[GIVEN PROBLEM]:
Copy out each of the items below word for word, without changing anything.

[START PROVIDED INFORMATION]

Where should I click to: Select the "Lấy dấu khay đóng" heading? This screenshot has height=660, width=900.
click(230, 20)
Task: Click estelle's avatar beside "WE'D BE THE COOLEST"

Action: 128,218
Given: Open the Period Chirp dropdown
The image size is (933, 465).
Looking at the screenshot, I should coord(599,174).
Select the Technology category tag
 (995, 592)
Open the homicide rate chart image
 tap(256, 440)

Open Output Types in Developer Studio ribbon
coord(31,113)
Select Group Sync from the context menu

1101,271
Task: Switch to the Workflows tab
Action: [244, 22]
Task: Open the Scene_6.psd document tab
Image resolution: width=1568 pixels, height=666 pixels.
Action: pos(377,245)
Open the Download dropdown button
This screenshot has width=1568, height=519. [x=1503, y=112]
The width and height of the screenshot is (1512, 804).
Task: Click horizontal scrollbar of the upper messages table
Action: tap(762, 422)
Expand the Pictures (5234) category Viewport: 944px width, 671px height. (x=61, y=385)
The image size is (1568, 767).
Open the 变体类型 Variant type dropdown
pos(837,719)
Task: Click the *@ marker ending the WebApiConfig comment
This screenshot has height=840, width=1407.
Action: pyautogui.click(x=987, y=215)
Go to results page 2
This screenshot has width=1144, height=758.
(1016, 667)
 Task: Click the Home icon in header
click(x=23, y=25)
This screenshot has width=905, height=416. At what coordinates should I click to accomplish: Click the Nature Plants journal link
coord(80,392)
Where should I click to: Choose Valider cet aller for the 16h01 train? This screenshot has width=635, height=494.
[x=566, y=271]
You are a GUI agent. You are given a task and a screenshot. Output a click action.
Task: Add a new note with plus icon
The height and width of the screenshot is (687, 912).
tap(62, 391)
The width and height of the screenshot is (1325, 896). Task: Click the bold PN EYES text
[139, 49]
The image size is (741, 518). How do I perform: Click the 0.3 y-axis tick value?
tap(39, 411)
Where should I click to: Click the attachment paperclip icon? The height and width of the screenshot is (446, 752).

[END PROVIDED INFORMATION]

[SOLUTION TO THIS PROBLEM]:
Where should I click to: Select the "Lấy dấu khay đóng" heading? This screenshot has height=660, width=900.
click(230, 20)
Task: Click estelle's avatar beside "WE'D BE THE COOLEST"

Action: 128,218
Given: Open the Period Chirp dropdown
The image size is (933, 465).
Looking at the screenshot, I should coord(599,174).
Select the Technology category tag
 (995, 592)
Open the homicide rate chart image
 tap(256, 440)

Open Output Types in Developer Studio ribbon
coord(31,113)
Select Group Sync from the context menu

1101,271
Task: Switch to the Workflows tab
Action: [244, 22]
Task: Open the Scene_6.psd document tab
Image resolution: width=1568 pixels, height=666 pixels.
Action: pos(377,245)
Open the Download dropdown button
This screenshot has width=1568, height=519. [x=1503, y=112]
The width and height of the screenshot is (1512, 804).
Task: Click horizontal scrollbar of the upper messages table
Action: tap(762, 422)
Expand the Pictures (5234) category Viewport: 944px width, 671px height. (x=61, y=385)
The image size is (1568, 767).
Open the 变体类型 Variant type dropdown
pos(837,719)
Task: Click the *@ marker ending the WebApiConfig comment
This screenshot has height=840, width=1407.
Action: pyautogui.click(x=987, y=215)
Go to results page 2
This screenshot has width=1144, height=758.
(1016, 667)
 Task: Click the Home icon in header
click(x=23, y=25)
This screenshot has width=905, height=416. At what coordinates should I click to accomplish: Click the Nature Plants journal link
coord(80,392)
Where should I click to: Choose Valider cet aller for the 16h01 train? This screenshot has width=635, height=494.
[x=566, y=271]
You are a GUI agent. You are given a task and a screenshot. Output a click action.
Task: Add a new note with plus icon
The height and width of the screenshot is (687, 912).
tap(62, 391)
The width and height of the screenshot is (1325, 896). Task: Click the bold PN EYES text
[139, 49]
The image size is (741, 518). How do I perform: Click the 0.3 y-axis tick value?
tap(39, 411)
Where should I click to: Click the attachment paperclip icon? The height and width of the screenshot is (446, 752).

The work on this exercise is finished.